If only the Witness would stop looking at him.

The monitor that watched the station’s plain, white antechamber beeped, and Paral nearly jumped out of his skin. His eyes flickered toward the Witness before they found the monitor. The door to the outside had opened and Basq crossed the smooth floor to tap the reader for the inner door.

Paral stood and folded his hands, ready for his Master-Ambassador’s entrance.

The inner door opened, making the Witness’s jade green robe flutter with its breeze. Paral made his obeisance and caught a good look at Basq on the way down.

Basq was not happy; Paral could sense it in the air around him, as palpable as the scent of vegetation and damp concrete that came in with him. Basq moved with the approved amount of decorum, but there was a quality to his movement that Caril had helped Paral learn to read when he first became Beholden to Basq.

“The Manager ki Maliad claims that the artifact is on field assignment and will not be recalled until she receives the supporting documentation of our claim.” Basq removed the camera patch from over his eye. The Witness moved forward, holding out her hand so Basq could drop the patch into it without doing more than glance at her.

Paral felt a brief flash of envy at the Ambassador’s control.

“This is most likely a delaying tactic. We cannot permit the artifact to remain in the hands of outsiders.”

Hope and worry both tugged at Paral. If Basq was so far wrapped up in the failure of his excursion to make such a remark in front of the Witness, he was not thinking clearly right now. But it also meant things had gone very badly. Paral suddenly felt how alone he was even more intensely than he felt the Witness’s regard.

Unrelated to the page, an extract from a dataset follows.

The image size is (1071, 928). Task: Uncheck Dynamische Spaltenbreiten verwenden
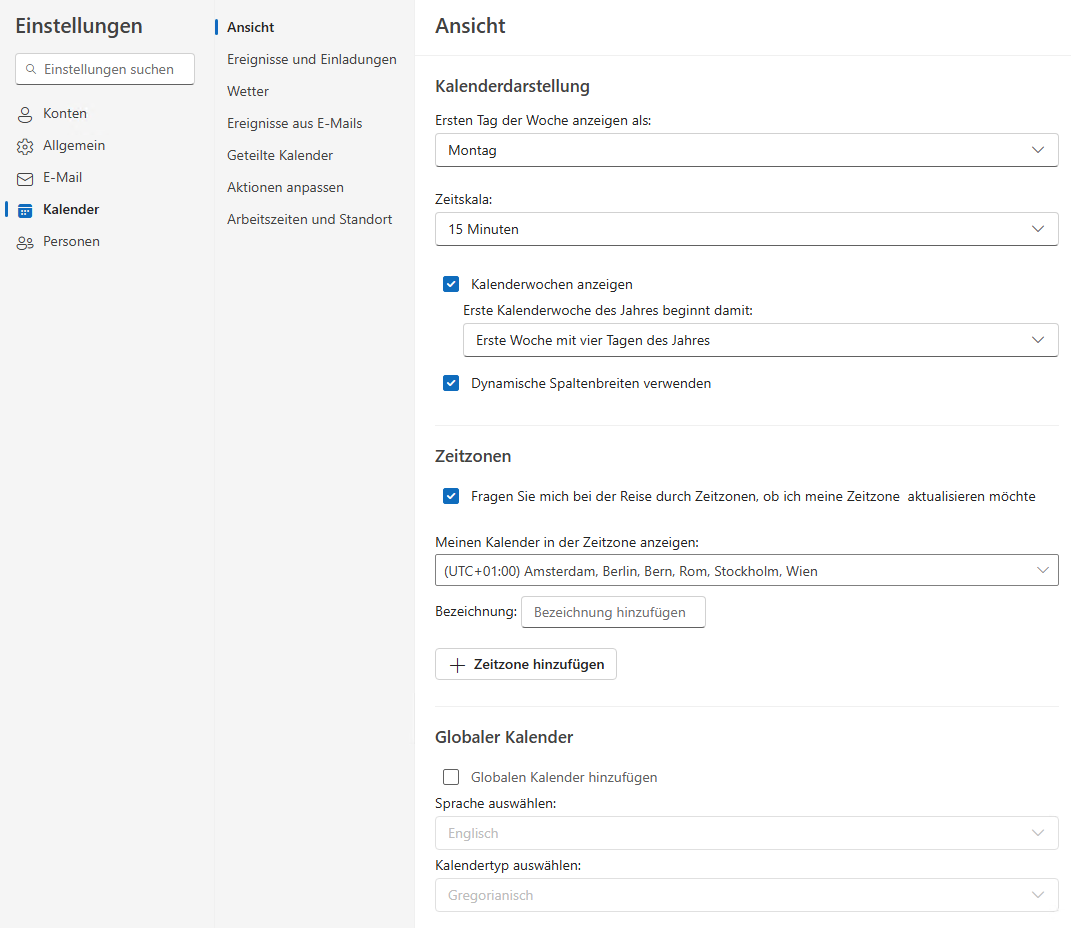click(x=451, y=383)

“We need to contract satellite observation time to locate her whereabouts.” Basq sat in the chair in front of the trio of comm boards, but didn’t raise his hands to the keys. “Find out if the Gardens can be held accountable to the Diet for misrepresentation, possibly theft.”

Inspiration shot through Paral and, just for a moment, the cobweb sensation fell away from him. “A suggestion, Ambassador.”

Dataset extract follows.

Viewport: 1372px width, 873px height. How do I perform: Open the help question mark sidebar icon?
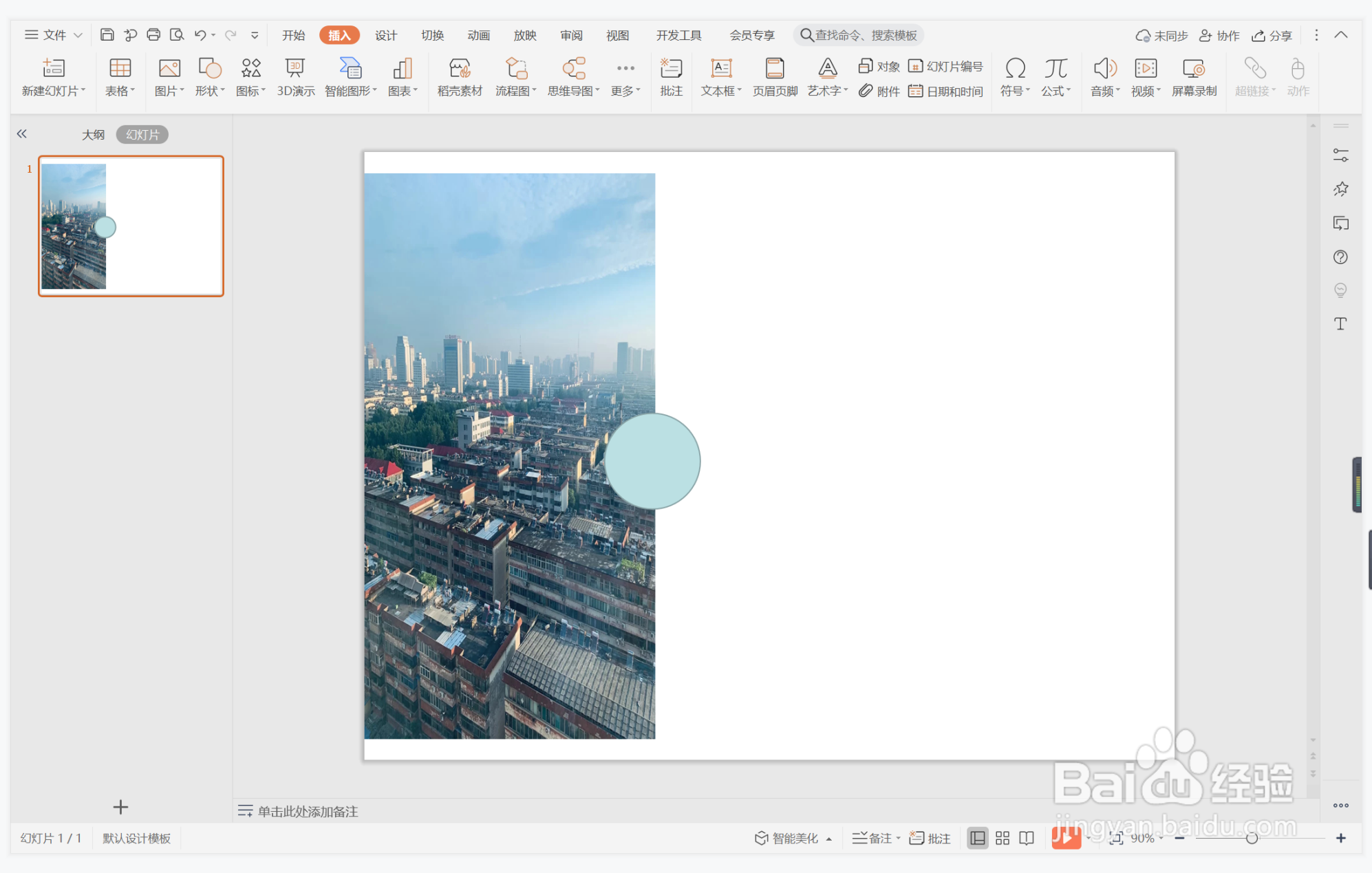(1340, 257)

“Yes?” Basq turned toward him so that Paral had to look his master full in the face.

Look humble, Paral instructed himself, and a little embarrassed. “It’s not entirely proper. I have… friends stationed at one of the observation posts. If I relayed the request to them, they might be willing to start the search before the allotment request comes in… I could post myself at the station and relay any information to you immediately…”

Basq didn’t say anything. He was ever mindful of the Witness, even more than Paral was. The camera set over her right eye gleamed even blacker than her skin. Paral’s palms began to sweat, but there was nothing to do but wait while Basq weighed propriety against emergency.

Just a little nudge, thought Paral, drawing justification from Caril’s comments about how susceptible Basq was to prodding.

“I recognize this is irregular, however, Amaiar Gardens may attempt to transfer her, or she may desert the premises…” He let the sentence trail off.

It had been enough. “Proceed, Beholden.”

Paral made obeisance, partially so he did not have to look at the Witness. “Yes, Ambassador.”

Paral made his escape as coolly as he could manage. One of the station’s enclosed private cars waited out on the street. He had an hour to spare, maybe two before Basq wondered what had happened to him. It would take that long for Basq to put together the documentation for Zur-Iyal ki Maliad, in case he could find no legal discrepancies in her conduct and was forced to proceed on her terms. Paral could relay his improper request to the station en route to the Shessel Embassy. The plan was in motion. All was working smoothly.

He just wished he could shake the feeling of the Witness’s eyes from off his skin for one moment more.